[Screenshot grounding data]

━━━━━━━━━━

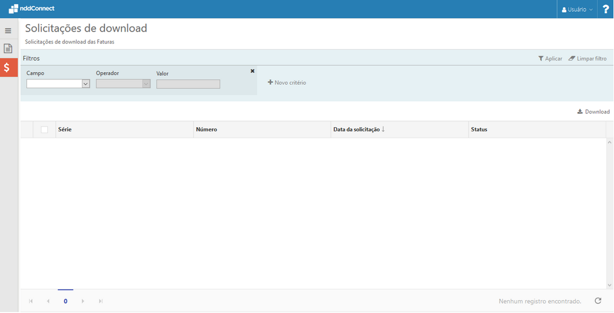Click Limpar filtro to clear filters
The height and width of the screenshot is (313, 614).
[x=587, y=59]
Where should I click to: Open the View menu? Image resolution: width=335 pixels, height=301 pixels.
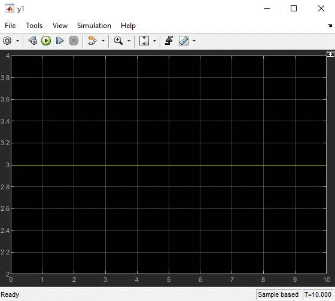tap(60, 26)
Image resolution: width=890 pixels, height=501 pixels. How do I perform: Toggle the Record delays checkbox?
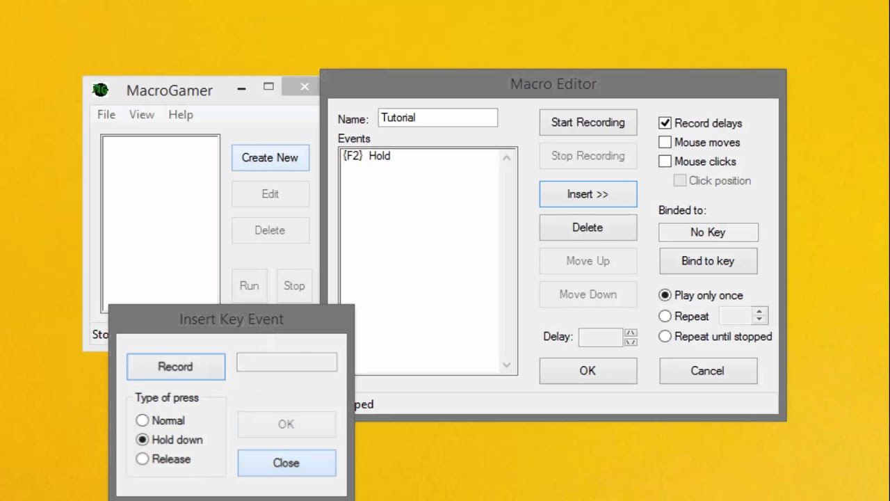665,123
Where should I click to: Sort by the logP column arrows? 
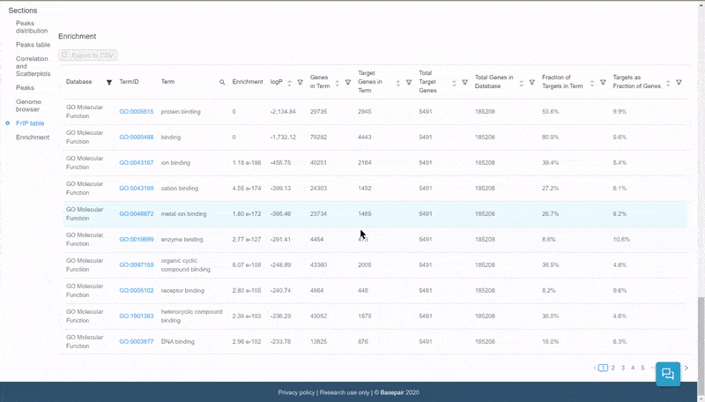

━━━━━━━━━━

WHAT YOU WILL DO
Extract precisely the lines beginning at the line containing "Image resolution: width=890" and ending at the last line of the entries above, exactly as written and with no pictures.

YOUR SOLUTION
Image resolution: width=890 pixels, height=501 pixels. How do I perform: Toggle the Record delays checkbox?
665,123
Where should I click to: Sort by the logP column arrows? 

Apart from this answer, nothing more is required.